Single channel mixing voice separation at present mainly contains three class main method: based on the single channel mixing voice separation method of statistical model, and computing machine auditory scene analysis and the single channel mixing voice separation method that decomposes based on projection.Single channel mixing voice separation method based on statistical model is based upon on the signal training modeling basis, is divided into for three steps usually: the first step, to each source voice signal or its characteristic parameter modeling, establish the parameter of each source voice signal model by training; Second step was a known conditions with mixing voice signal and source voice signal model, according to suitable criteria, selected the some one-tenth in the voice signal of source to assign to optimally form the mixing voice signal; The 3rd step, directly form each source voice after the separation by each source voice signal composition of choosing, perhaps form corresponding wave filter earlier, dope each source voice signal again.Computing machine auditory scene analysis method is carried out speech Separation by the imitation human auditory system, and core is made up of segmentation and combination two parts for separating.Segmentation is that mixing voice is decomposed into a series of sensation section, and each sensation section of each isolating speech signals requires to come from a source voice signal.Combination is that the sensation section that comes from the identical sources signal is merged, and forms the stream of corresponding source signal.Single channel mixing voice separation method based on the projection decomposition, generally be earlier by suitable basis function or the dictionary of machine learning structure, again by probabilistic method or optimization method, dope the projection vector of source voice signal under certain basis function or certain dictionary, the voice signal after at last obtaining separating by the projection vector of prediction and basis function or dictionary reconstruct accordingly.

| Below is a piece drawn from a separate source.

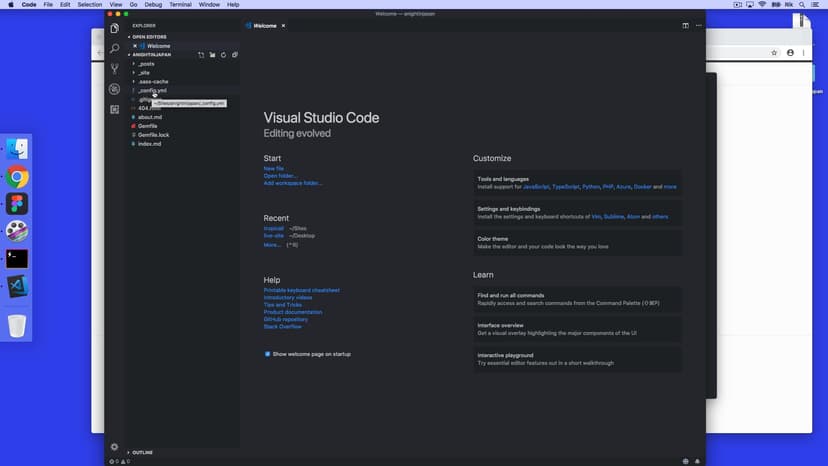
Task: Expand the _posts folder
Action: tap(146, 64)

From separation method: the single channel mixing voice separation algorithm based on probability statistics model lays particular emphasis on probabilistic method, realizes the separation of mixing voice on the basis of probabilistic Modeling, needs training in advance; Computing machine auditory scene analysis method (CASA) lays particular emphasis on the biosimulation method, and the separation by simulation human auditory system realization mixing voice does not need training in advance; The single channel mixing voice separation algorithm that decomposes based on projection lays particular emphasis on machine learning, by suitable basis function or the dictionary of machine learning structure, realizes the separation of mixing voice on this basis, needs training in advance.On separating property: generally speaking, the separating property of the single channel mixing voice separation algorithm that decomposes based on projection is best, takes second place based on the separating property of the single channel mixing voice separation algorithm of probability statistics model, and the separating property of CASA is the poorest.From algorithm complex: CASA carries out speech Separation by the simulation human auditory system, and need repeatedly adjust the segmentation reorganization of voice, and complexity is the highest.Single channel mixing voice separation algorithm that decomposes based on projection and the single channel mixing voice separation algorithm based on probability statistics model, all based on mathematics probability model or optimization method, so in general, complexity is more or less the same.On development potentiality, the three respectively has relative merits, and the development space of oneself is all arranged.Though the research of single channel mixing voice separation has at present obtained certain achievement, but totally all algorithm complex is higher, though and the difference of performance source voice signal and difference is bigger, in the training stage training data there is special requirement in addition, so generally speaking, practicality is not strong, haves much room for improvement, so that concrete the application.

Summary of the invention

The invention provides a kind of single channel mixing voice separation method based on compressed sensing and K-SVD, its purpose focuses on the consideration practicality, and design does not have specific (special) requirements to training data, and the single channel mixing voice separation method of stable performance, can strengthen the target voice, reduce and disturb voice.This method is utilized the sparse property of voice signal under the K-SVD dictionary, according to compressed sensing observation and the similarity of single channel mixing voice on expression formula, adopt the signal reconfiguring method in the compressed sensing theory, carry out the separation of single channel mixing voice, strengthen the purpose that the target voice suppression is disturbed voice to reach.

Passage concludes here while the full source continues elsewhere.